Can I merge_topics() after reduce_outliers() and update_topics()

Closed this issue · 4 comments

Thank you so much for the great job.

In my case, there are too many outliers here. I want to reduce the outliers, but at the same time I need to merge topics.

My question is, can I merge topics after reducing the outliers and updating the topics. The code is below:

new_topics = topic_model.reduce_outliers(docs, topics)
topic_model.update_topics(docs, topics=new_topics)
topic_model.merge_topics(docs, [...])
topic_info = topic_model.get_topic_info()

I see this warning in the official documentation
"In both cases, it is important to realize that updating the topics this way may lead to errors if topic reduction or topic merging techniques The reason for this is that when you assign a -1 document to topic 1 and another -1 document to topic 2, it is unclear how you map the -1 documents.
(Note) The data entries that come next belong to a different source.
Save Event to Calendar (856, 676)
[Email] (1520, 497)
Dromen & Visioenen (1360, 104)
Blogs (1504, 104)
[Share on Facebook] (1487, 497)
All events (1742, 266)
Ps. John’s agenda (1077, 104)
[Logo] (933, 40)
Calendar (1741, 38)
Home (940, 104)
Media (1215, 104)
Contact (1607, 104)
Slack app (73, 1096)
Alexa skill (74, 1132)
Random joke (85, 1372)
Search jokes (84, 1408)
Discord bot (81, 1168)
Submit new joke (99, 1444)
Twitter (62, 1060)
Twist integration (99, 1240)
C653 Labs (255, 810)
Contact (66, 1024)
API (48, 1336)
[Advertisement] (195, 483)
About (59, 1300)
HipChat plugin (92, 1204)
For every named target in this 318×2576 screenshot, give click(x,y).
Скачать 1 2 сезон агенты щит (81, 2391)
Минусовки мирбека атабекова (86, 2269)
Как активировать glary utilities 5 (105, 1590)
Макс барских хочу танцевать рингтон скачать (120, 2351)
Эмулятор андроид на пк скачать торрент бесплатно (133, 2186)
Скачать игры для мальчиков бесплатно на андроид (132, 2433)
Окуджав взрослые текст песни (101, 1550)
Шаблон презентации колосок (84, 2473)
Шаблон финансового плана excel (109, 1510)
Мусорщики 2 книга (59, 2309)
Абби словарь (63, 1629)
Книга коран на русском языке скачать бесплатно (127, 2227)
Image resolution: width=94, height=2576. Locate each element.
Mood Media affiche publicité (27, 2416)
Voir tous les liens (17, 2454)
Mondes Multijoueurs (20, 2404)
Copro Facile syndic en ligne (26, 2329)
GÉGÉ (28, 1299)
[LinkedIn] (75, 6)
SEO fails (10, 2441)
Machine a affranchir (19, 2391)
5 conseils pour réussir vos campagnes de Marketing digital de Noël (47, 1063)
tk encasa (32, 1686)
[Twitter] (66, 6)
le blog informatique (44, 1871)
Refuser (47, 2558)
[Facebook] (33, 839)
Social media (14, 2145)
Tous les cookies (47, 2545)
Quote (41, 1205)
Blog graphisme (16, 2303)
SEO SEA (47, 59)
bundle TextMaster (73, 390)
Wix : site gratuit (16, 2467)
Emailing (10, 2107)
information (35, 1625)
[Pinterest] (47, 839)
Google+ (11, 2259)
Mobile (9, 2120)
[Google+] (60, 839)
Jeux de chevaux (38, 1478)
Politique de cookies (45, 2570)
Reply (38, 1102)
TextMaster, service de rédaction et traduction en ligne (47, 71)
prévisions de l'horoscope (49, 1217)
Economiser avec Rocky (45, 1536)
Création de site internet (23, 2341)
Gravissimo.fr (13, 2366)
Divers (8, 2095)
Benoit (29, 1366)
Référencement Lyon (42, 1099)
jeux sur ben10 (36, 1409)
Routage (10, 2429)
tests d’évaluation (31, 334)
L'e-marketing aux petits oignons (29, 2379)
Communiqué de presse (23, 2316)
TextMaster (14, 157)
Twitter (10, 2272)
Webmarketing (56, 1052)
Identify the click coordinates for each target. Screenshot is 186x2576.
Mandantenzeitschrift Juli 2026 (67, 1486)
Is it matched to topic 1 or 2."

It looks like topics should not be merged after reducing outliers and updating topics. But executing the code above doesn't seem to report an error.

What should I do to achieve my goal? For example, should I merge the topics first, then reduce the outliers, then update the topics? Is it right to put updating topics at the end?

topic_model.merge_topics(docs, [...]
new_topics = topic_model.reduce_outliers(docs, topics)
topic_model.update_topics(docs, topics=new_topics)

Thank you very much.

Reducing outliers indeed makes mapping topics quite a bit more complex if certain mappings are being created. In practice, this might not always lead to issues but it is advised to have outlier reduction to be the last step in the pipeline due to this mapping issue.

Thank you very much, I think putting outlier reduction at the end is a good choice. But I'm also a bit curious, if I reduce the outliers first, then update the topic, and finally merge the topics, and if no errors are reported during the whole process, does that mean that the operation is fine. Or does it mean that something may have gone wrong, but it won't throw an error.
Thanks again for your valuable suggestions!

If no errors are given, then it is generally fine but I cannot be entirely sure so you would have to be careful when you continue updating the underlying model.

thanks, Your instructions are very useful.